Several unions are asking Veterans Affairs Secretary Doug Collins to exempt them from an executive order barring collective bargaining within the department. Kevin Dietsch / Getty Images
Unions urge VA to restore bargaining ahead of deadline
President Trump’s order extending a ban on collective bargaining to additional agencies opened the door for more labor groups to continue representing employees at the Veterans Affairs and Defense departments.
The leaders of more than half a dozen federal employee unions last week urged Veterans Affairs Secretary Doug Collins to restore collective bargaining rights for most departmental employees, after President Trump’s executive order expanding his push to ban unions for two-thirds of the federal workforce extended a deadline for agencies to exempt labor groups from the edict.
In March, Trump signed an executive order barring unions at most federal agencies under the auspices of national security. The edict provided the secretaries at the VA and Defense Department with the ability to exempt portions of their departments, which VA Secretary Doug Collins used to protect unions who had filed “no or few grievances” against the department or otherwise challenged the Trump administration’s workforce policies.
When Trump signed a new executive order last month banning unions at more federal agencies, he reopened the ability for Collins and Defense Secretary Pete Hegseth to exempt more labor groups from the bargaining ban. The deadline for the officials to do so is Friday.
In a letter last week, the presidents of the International Association of Machinists, National Federation of Federal Employees, National Association of Government Employees, American Federation of Government Employees, National Nurses United and the Service Employees International Union urged Collins to restore employees’ union rights immediately.
“You should issue this order without delay,” the unions wrote. “The president’s initial determination excluding VA employees from collective bargaining on the basis of national security was an overreach. President Trump moved quickly on his far-reaching agenda and this administration has pledged to fix things if the results were not as intended. VA employees are not performing ‘national security work’ as a ‘primary function’ of their job.”
While the Trump administration has touted banning unions as a necessary tool to make agencies more efficient and responsive to the public, the unions said that the last six months has shown it to have the opposite effect.

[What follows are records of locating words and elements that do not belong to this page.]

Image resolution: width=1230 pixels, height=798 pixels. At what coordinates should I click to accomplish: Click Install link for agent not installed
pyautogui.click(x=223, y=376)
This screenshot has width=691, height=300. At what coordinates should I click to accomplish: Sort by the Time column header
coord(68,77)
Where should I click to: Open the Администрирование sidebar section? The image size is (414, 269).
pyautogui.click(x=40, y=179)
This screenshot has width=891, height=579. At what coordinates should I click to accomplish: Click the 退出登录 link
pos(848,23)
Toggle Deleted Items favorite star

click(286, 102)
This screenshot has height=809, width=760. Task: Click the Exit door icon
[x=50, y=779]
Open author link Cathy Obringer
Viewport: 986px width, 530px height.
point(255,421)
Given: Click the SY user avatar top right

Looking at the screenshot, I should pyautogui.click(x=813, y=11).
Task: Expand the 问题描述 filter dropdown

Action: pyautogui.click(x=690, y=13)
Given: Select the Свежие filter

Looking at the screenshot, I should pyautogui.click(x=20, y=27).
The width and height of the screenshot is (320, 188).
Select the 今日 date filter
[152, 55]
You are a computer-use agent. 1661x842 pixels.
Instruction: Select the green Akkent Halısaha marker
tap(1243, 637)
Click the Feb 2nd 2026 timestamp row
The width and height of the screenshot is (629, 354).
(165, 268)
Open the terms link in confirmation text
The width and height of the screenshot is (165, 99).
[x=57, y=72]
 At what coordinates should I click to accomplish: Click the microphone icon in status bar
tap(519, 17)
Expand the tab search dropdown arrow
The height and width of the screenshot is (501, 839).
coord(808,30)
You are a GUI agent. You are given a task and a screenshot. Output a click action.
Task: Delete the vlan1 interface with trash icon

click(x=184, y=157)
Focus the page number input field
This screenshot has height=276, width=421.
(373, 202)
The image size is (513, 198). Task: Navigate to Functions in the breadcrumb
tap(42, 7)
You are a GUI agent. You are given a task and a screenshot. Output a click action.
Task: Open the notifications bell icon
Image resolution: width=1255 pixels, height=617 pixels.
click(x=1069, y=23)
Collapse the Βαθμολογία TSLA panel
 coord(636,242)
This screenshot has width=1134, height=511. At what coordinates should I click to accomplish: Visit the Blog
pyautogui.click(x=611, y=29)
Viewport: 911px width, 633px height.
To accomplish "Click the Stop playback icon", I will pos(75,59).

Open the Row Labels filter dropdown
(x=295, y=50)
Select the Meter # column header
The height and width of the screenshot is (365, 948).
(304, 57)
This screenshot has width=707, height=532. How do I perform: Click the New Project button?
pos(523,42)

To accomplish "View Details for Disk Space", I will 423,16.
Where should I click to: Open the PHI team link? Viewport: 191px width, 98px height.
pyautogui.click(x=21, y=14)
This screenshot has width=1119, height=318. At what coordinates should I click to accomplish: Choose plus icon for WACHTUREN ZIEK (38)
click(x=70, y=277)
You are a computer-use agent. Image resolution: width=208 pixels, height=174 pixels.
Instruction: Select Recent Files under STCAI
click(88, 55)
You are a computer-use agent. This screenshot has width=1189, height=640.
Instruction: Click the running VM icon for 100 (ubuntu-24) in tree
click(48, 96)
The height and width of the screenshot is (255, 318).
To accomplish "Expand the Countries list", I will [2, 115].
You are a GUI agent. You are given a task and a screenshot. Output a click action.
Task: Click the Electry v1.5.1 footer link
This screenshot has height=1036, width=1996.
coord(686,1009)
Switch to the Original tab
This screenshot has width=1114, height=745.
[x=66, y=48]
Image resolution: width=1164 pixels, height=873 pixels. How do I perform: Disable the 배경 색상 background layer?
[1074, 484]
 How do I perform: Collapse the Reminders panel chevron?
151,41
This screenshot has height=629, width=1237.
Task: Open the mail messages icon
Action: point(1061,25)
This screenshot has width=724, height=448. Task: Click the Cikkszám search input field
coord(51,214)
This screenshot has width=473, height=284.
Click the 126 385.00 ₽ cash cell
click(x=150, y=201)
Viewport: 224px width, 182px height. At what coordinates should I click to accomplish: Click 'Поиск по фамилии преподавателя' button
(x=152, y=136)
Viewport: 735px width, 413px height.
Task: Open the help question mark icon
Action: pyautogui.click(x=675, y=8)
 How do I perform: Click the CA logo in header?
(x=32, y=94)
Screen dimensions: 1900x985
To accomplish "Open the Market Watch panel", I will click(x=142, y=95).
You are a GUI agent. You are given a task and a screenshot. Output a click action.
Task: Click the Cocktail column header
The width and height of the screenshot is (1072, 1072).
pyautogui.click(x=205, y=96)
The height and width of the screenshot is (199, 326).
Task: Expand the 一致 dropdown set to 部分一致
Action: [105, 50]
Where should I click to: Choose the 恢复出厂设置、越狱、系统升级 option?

“The last few months have shown that excluding VA employees from collective bargaining interferes with mission delivery,” the letter states. “The VA’s staffing shortage has more than doubled in the few months since the VA no longer recognized unions. That is in large part because employee morale has plummeted. Taking away union rights left employees feeling devalued and disrespected.”
Trump’s union-busting executive orders are still the subject of a myriad of legal challenges from federal employee unions. Though unions have secured multiple injunctions blocking their implementation, those injunctions themselves have been blocked by federal appeals court, though one bench is preparing to hear arguments about whether to reconsider that decision.